Along with their Brassica family cousin, Broccoli, Brussels Sprouts have got to be one of the most maligned vegetables in the Western world. The image of a greyish, boiled-to-death, Dickensian Brussels Sprout seems to conjure up everything we think we hate about vegetables … But wait!! When you come right down to it … these little guys just don’t deserve it — it’s all in the prep, folks — done the right way, this green powerhouse can be divine. The first person I ever knew who adored brussels sprouts was my dear high school friend, Julie. I remember watching her dig into a huge bowl of them, straight from her family’s garden, on a drizzly fall day in Maine. At the time I was not yet on the bandwagon and thought she was a bit insane.

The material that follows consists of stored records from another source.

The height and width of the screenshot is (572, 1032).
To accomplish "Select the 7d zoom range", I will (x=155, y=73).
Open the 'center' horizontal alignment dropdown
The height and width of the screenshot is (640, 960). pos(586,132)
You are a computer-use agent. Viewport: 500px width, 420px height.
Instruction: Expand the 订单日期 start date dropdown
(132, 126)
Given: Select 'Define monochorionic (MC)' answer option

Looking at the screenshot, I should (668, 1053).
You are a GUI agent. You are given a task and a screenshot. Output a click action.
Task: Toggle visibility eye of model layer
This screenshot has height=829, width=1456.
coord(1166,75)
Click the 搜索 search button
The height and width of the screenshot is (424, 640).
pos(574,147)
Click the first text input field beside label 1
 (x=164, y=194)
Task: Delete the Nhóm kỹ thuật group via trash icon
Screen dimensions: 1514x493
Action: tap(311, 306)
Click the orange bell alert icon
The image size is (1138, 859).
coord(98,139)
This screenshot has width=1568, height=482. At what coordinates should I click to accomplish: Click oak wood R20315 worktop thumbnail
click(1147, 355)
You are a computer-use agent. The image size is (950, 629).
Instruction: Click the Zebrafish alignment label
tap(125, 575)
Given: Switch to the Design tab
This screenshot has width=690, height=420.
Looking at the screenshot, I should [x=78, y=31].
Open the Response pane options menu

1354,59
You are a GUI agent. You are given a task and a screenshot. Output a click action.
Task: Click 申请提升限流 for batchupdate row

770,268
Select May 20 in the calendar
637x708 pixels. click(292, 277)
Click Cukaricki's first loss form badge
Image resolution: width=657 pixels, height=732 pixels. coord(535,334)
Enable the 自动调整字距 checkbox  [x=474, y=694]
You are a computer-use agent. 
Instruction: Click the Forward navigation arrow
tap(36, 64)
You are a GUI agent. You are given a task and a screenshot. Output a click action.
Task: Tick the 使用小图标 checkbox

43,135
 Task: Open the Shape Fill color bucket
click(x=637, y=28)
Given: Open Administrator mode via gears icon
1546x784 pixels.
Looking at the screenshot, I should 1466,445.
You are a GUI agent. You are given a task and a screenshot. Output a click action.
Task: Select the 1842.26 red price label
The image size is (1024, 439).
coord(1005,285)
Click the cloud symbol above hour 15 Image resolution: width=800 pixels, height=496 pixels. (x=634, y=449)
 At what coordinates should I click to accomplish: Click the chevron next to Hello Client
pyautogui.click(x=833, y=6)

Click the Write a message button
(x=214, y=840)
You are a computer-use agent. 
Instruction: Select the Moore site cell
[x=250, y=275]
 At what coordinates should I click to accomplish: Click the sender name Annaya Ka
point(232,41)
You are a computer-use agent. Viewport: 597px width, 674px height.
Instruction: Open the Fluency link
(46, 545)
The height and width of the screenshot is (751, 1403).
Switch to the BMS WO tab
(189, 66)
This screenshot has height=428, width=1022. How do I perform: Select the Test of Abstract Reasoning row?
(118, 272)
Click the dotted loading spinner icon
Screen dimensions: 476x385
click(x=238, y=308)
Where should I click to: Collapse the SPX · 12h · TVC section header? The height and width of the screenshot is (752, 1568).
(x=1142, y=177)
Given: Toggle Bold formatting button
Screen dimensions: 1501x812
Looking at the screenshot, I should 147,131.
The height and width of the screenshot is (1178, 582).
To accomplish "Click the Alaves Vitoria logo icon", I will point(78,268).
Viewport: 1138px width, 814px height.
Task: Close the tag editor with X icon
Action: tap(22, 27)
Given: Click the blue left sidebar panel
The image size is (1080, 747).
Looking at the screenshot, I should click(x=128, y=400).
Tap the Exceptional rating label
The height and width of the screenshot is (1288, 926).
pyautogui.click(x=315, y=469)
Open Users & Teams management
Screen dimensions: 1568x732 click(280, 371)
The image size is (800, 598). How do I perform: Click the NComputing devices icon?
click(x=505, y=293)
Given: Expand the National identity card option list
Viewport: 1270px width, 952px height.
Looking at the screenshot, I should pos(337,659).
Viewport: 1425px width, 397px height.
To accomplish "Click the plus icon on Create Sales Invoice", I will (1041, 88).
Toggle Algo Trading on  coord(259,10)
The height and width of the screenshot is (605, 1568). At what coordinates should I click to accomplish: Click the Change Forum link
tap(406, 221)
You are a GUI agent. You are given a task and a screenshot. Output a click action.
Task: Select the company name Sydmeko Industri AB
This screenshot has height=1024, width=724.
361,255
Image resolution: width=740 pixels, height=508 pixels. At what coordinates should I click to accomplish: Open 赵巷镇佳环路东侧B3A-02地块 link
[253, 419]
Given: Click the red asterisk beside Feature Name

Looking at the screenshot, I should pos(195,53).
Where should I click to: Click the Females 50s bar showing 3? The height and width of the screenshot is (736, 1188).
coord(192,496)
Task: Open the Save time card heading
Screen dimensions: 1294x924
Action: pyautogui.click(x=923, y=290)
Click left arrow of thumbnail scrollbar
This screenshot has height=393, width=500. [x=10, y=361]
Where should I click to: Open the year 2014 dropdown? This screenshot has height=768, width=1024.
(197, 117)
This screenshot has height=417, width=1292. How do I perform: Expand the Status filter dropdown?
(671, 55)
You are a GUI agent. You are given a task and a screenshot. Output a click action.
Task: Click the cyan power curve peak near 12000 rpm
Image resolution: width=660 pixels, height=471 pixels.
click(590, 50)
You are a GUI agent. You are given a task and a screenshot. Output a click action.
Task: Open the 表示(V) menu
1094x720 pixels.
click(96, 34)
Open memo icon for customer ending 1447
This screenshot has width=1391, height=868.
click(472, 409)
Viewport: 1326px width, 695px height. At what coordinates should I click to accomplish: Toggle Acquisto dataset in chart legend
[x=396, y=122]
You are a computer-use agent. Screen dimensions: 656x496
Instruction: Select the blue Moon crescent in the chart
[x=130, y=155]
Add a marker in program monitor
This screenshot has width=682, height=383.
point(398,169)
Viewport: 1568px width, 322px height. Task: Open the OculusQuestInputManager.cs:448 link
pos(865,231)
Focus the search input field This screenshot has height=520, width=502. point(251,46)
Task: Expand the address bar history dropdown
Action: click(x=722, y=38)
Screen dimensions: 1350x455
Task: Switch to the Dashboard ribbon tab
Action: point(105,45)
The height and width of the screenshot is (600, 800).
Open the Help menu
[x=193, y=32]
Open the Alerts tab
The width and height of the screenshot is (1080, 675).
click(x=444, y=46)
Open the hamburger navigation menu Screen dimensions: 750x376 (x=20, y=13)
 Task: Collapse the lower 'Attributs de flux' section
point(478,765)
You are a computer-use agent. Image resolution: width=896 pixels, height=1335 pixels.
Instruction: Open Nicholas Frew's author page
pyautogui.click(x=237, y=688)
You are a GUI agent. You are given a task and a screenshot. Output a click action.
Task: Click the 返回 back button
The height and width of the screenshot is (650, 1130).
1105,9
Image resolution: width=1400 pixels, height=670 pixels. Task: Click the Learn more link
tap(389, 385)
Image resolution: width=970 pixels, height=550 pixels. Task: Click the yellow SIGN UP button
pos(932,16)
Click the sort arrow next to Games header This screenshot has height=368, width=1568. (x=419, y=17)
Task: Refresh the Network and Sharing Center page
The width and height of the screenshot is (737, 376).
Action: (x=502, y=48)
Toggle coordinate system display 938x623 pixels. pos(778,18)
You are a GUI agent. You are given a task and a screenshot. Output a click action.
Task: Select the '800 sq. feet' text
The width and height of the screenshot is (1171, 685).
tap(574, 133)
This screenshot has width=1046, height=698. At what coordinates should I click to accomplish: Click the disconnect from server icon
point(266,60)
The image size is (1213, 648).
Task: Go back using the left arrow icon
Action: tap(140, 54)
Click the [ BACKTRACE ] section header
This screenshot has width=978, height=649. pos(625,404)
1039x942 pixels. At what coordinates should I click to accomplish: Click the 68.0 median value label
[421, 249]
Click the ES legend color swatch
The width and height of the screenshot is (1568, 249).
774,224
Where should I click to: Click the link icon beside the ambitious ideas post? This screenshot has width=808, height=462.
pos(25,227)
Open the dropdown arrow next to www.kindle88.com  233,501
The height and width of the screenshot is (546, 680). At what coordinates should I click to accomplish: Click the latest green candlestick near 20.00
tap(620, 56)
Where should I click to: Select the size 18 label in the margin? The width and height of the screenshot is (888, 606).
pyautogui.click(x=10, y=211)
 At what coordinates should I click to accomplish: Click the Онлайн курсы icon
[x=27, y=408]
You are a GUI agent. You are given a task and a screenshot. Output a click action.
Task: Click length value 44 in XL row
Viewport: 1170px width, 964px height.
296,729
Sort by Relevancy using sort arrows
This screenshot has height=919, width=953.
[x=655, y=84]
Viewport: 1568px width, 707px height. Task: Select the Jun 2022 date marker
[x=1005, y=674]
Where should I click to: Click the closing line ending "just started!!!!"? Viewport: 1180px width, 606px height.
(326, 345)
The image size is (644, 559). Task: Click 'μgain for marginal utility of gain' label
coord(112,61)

I’ve reformed. I don’t recall precisely when or how, but at some point I realized that roasted brussels sprouts are just about as delicious a thing as exists on this Earth. AND good for you! Now I make them frequently as winter comfort food. A touch of bacon doesn’t hurt. But I’ll include an equally delicious vegan option, which I made when I was still a vegetarian. Starting this week, I’ll be featuring recipes that are great additions to holiday dinner tables. This week’s recipe has become a standard at my family’s Thanksgiving. It’s a green vegetable dish that everyone (including the kiddos) actually loves and eats. And it lends itself to variation, depending on where you live and what else you’re serving.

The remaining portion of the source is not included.